Doğal Arı ürünleri > Arı sütü

ARI SÜTÜ ÜRETİMİ ADIM ADIM

(1/2) > >>

halilgüneş:
Herkese selamlar elimden geldiğince arı sütü üretimini ve püf noktalarını anlatmaya çalışacağım.
Arı sütü üretiminde analı ve anasız kovanlar kullanılır.  Anasız kovandaki amaç arı sütü üretimi değil aşıladığımız larvaları kabul etmesidir. Çünkü aşılanan larvalar direk olarak analı kovana verilirse kovandaki arılar tarafından bu larvalar beslenmez atılır. Öncelikle anasız kovanı ve özelliklerini anlatayım.

BAŞLATICI KOLONİ
A-Kata çıkmış 12-13 çerçeve güçlü bir kovanın ana arısı ya öldürülür yada 2 çerçeve bölme yapılarak kovandan uzaklaştırılır. Burda 2 çerçeve dememden kasıt kovanın bölme yapılırsa  zayıf kalmaması içindir. Bölme yaptığımız kovanın katı alınarak tabana sıkıştırılır.12-13 çerçeveli bir arıyı tabana sıkıştırdığınızda arı yoğunluğu fazla olacağından aşıladığınız larvaların kabul oranıda artar.
B-Tabana sıkıştırdığımız anası alınmış arıda 5 çerçeve bırakılır.İlk çerçeve ballı polenli diğer 4 çerçeve ise mümkünse kapalı yavru veya kapanmaya yakın artık arıların ana gözü için kullanamayacağı kadar büyük larvalı olan çerçeveler.Çerçeve sıralamasını şöyle özetleyeyim herkesin anlaması açısından.
1- Ballı polenli
2- Arı sütü çerçevesi
3- Kapalı yavru
4- Arı sütü çervesi
5- Kapalı yavru
6- Arı sütü çerçevesi
7- Kapalı yavru
8- Arı sütü çerçevesi
9- Kapalı yavru

  Şimdi bazı arkadaşlardan duyar gibiyim sondaki çerçevede ballı polenli olmayacakmıydı yada 5 nolu çerçevede ballı polenli olmayacakmıydı diye. Baştada belirttiğim üzere arı sütü üretiminde başlatıcı koloninin amacı süt üretimi değil larva kabulü. Eğerki konumuz ana arı üretimi olsaydı kaliteli ana arı üretebilmek için  başlatıcı kolonininde larvaları arı sütü ile beslemesini isterdik. Arı sütü üretiminin yaklaşık 2 ay kadar sürdüğünü göz önüne alırsak başlatıcı kolonimizi aynı yoğunlukta tutabilmek için yavrulu çerçevelerimizin fazla olması gerekir.
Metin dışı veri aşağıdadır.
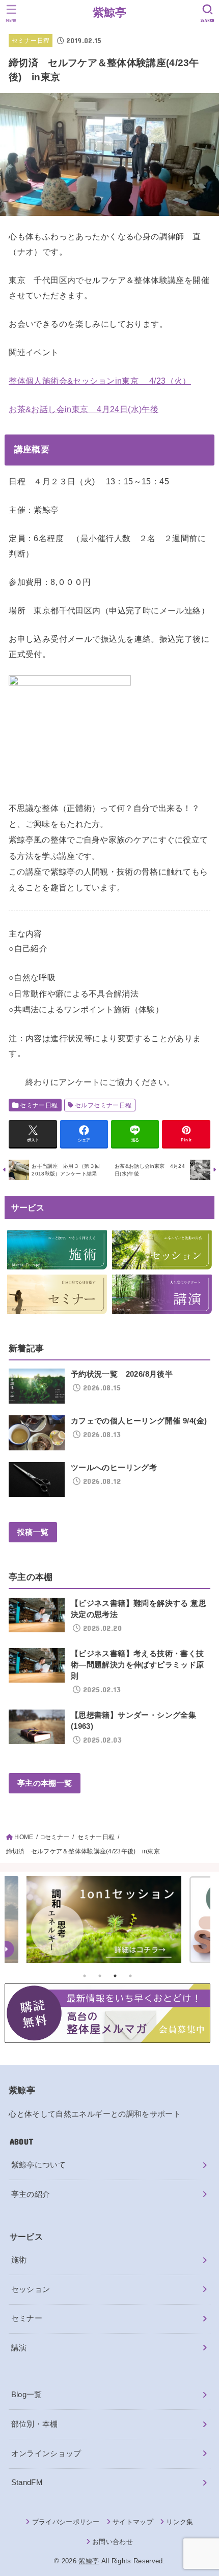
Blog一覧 (26, 2395)
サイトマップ (133, 2522)
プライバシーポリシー (66, 2522)
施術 (19, 2260)
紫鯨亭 (110, 12)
C- Başlatıcı koloninin 2-3 günde bir ana memesi kontrolünün yapılması şarttır.Peteklerde hiç açık larva bulunmasa bile yalancı ana dediğimiz olay olabilir. Anasız arı çaresiz kaldığı için işçi arının attığı yumurtadan dahi ana gözü yapar buda aşıladığınız larvanın kabul oranını düşürür.Arıcının rutin olarak başlatıcı anasız kovanlarda ana gözü kontrolü şarttır olmazsa olmazdır. Bu kontroller esnasında ,zaten haftada en az 2 kere yapacağımızı öngörürsek kovanın yavru durumunada bakılır.Yavrusu tamamem çıkmış yada 4/3 ü çıkmış olan çerçeveler hemen diğer kovanlardan alacağımız kapalı yavrulu çerçevelerle değiştirilir.Anasız bıraktığımız kovanın gücü bu şekilde korunur.
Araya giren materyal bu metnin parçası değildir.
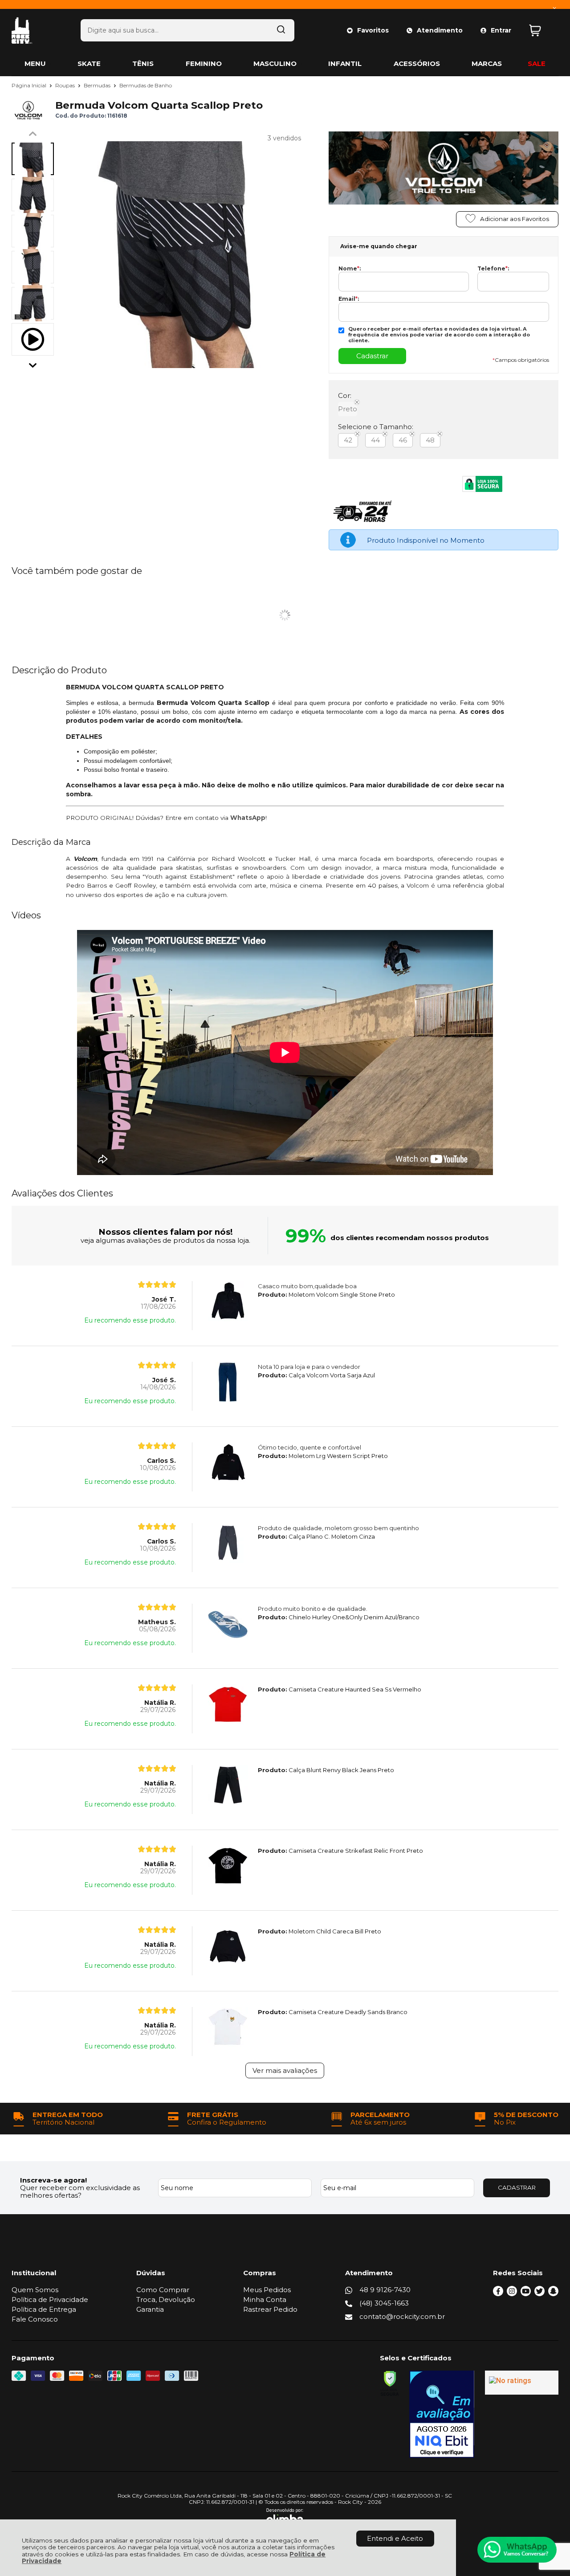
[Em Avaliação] (441, 2414)
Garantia (150, 2309)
D- Başlatıcı kovana yavru takviyesi verirken bizim uyguladığımız bazı önemli püf noktalar vardır. Genellikle yukarıda yazdığım 5 nolu yavru çerçevesi değiştirilirken yeni verdiğim çerçevenin kapanmamış ama kovanında ana memesi yapmak için kullanamayacağı kadar büyük açık larvalarının olmasına dikkat ederim. Anasız kalan kolonilerde bir müddet sonra yalancı ana dediğimiz olay meydana gelebilir ve bu istemediğimiz bir durumdur. Açık ama büyük larvalı verdiğimiz bu çerçeve yalancı ana olma ihtimalini azaltır. Artı bir parantez açayım daha önce anasız yaptığım kovanlarda bu durumla sık karşılaşırdık. Karniyol arılar anasız kalsalar dahi kolay kolay yalancı ana olayının görülmediği ırktır.

E- Diğer bir püf noktada gerek başlatıcı koloni yalancı anaya döndüğü zaman yapılacak olandır. Çerçeve değişimi yapılırken yine 5 nolu çerçevede yaparım bunu tamamiyle açık yavrulu arının ana memesi yapabileceği larvalardan oluşan bir çerçeve bulurum ve bunu üzerindeki arılarla kovana koyarım.Bu sayede yalancı anaya gitmiş kovan kurtarılır.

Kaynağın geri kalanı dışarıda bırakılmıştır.